Raising awareness and highlighting disabled voices.
Graeme recently visited the Richmond Fellowship in Arbroath to highlight Disability Pride Month.
Disability Pride Month is an international initiative that celebrates the disability community. It takes place every July in the UK and is predominantly a celebration that highlights the creativity, resilience, and achievements of people who identify as disabled. It is also a time to celebrate the diversity in the disability community and to reject the stigma, discrimination, and ableism that prevents equality for everyone.
The Richmond Fellowship is a charity which supports around 2500 people across Scotland with a broad range of needs to live as independently as possible in their own homes and communities.

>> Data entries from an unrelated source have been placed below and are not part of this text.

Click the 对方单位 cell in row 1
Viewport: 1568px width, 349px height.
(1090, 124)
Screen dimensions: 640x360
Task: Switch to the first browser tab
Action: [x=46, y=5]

They are the largest provider of social care services in Scotland, providing personalised, high-quality community-based support services for those who require support in their lives. Some may have mental health difficulties, learning disabilities or autism; others may have dementia, alcohol or drug issues or forensic backgrounds.
Disability Pride provides a space to end stigmas and promote disability as an identity, culture and to share the positive pride many should feel. It creates awareness of and challenges the systemic ableism and discrimination disabled and deaf people face.
The Richmond Fellowship service has been providing support throughout the Angus area since 2003. They meet the needs of people with severe and enduring mental health problems and learning disabilities. Their team has experience of supporting people with autism, physical disabilities, older people with dementia related illnesses, drug and alcohol issues and homelessness. They can provide 24-hour support packages including sleepovers where appropriate.
Graeme visited the Richmond Fellowship’s Arbroath location where he spoke with some of the people supported by the organisation.